What needs to be done: Arrange the data lines from the one containing "1063x598 pixels." through the one containing "page to bookmarks", inclusive, as a numbered list. Skip blank lines and leave out the pictures.

Records shown:
********

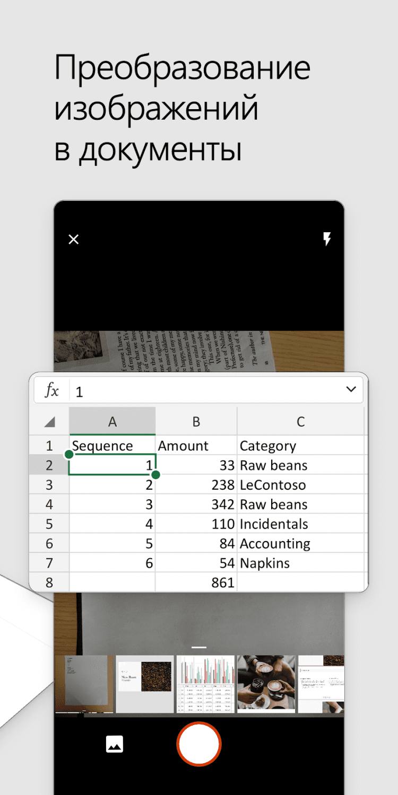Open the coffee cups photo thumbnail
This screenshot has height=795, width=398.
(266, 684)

********

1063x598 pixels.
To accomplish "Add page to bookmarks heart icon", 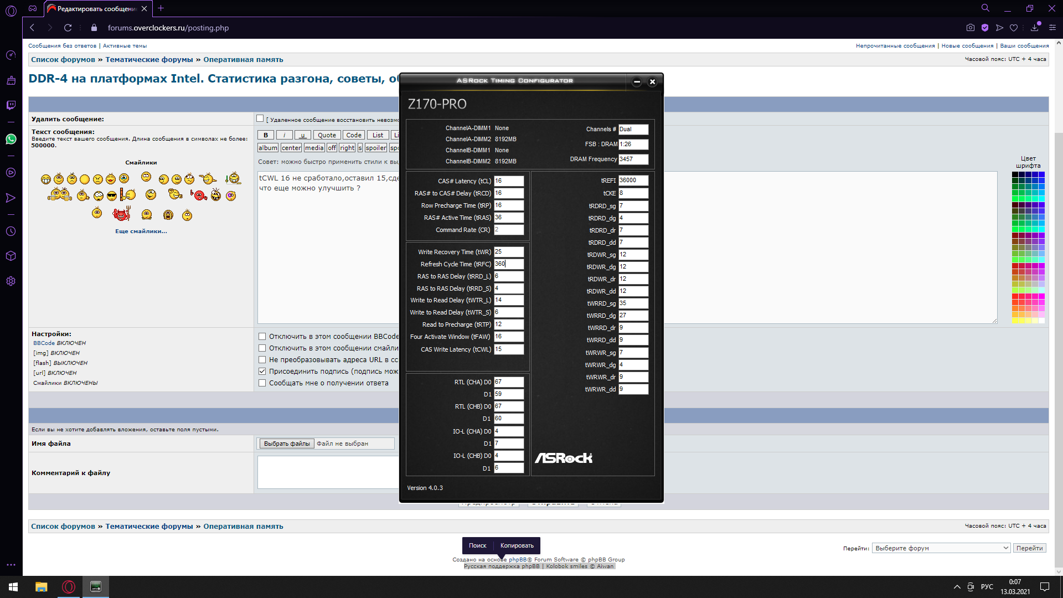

********

Response to the exercise:
1. 1063x598 pixels.
2. To accomplish "Add page to bookmarks heart icon", 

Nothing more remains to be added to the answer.